At 35, Jesse Eisenberg has already had an accomplished career, including an Academy Award nomination for Best Actor, a published book of short stories and nearly defeating both Superman and Batman in “Dawn of Justice” (2016). Still, when Salma Hayek walked on the set of “The Hummingbird Project” (2019), his latest film directed by Kim Nguyen, Eisenberg did not know what to do with himself.

“To be frank, she’s intimidating to me. Not only did I grow up watching her, but she’s one of the actresses who transcends the profession. She’s almost more iconic than she is an actor, even though she’s a wonderful actor,” Eisenberg told Arab News.

The feeling was mutual. The Lebanese-Mexican actor, who has also found success as a producer, CEO, and activist, including spearheading an animated adaptation of Khalil Gibran’s “The Prophet,” saw something in Eisenberg as well.

“In person, she came up to me and said, ‘I suspect you have other ambitions, don’t you?’ I said, ‘yeah, I write plays, books, and I’m involved in other stuff.’ She said, ‘Yes, I can tell.
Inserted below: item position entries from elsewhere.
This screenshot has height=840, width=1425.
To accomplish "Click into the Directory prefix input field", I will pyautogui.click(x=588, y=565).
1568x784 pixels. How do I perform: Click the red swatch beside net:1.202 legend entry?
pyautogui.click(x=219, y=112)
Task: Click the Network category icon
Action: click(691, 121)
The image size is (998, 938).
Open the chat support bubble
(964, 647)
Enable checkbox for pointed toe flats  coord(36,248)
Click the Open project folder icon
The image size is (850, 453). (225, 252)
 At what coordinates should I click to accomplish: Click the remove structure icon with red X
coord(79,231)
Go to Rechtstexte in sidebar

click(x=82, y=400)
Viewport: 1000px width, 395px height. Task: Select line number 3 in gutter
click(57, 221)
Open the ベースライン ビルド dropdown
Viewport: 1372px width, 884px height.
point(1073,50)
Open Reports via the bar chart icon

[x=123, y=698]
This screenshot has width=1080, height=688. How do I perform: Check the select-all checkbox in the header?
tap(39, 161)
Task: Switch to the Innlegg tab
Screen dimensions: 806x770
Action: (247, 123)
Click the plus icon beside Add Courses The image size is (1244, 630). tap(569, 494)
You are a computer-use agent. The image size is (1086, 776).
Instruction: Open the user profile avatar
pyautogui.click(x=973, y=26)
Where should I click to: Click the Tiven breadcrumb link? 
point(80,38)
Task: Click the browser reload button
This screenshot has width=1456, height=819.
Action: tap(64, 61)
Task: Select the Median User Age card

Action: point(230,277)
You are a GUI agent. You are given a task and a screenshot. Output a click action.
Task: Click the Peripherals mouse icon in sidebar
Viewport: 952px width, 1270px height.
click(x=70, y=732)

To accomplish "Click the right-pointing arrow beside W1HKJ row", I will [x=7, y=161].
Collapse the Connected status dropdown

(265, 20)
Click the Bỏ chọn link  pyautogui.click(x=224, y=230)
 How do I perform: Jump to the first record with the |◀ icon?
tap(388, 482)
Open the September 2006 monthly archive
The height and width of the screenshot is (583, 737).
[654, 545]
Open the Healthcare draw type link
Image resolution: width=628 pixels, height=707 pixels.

You remind me of myself.’”

“I thought it was so nice, and I really admire what she’s doing. In fact, she’d written a piece for the New York Times about Harvey Weinstein that was coming out the next day and she asked me to take a look at it… It was phenomenal. She was able to write not just about assault, but the humiliating and constant whittling away of her own agency by this horrible person,” Eisenberg explained.

In “The Hummingbird Project,” Eisenberg and Hayek’s characters are competing to create a direct connection to the New York stock market, in order to get a competitive edge in high frequency trading. Hayek plays Eisenberg’s former boss, someone his character is still intimidated by, as art imitates life.

 “My character thinks of her as this icon. The fact that she personally carries so much power was very helpful to me and for the scene,” Eisenberg said.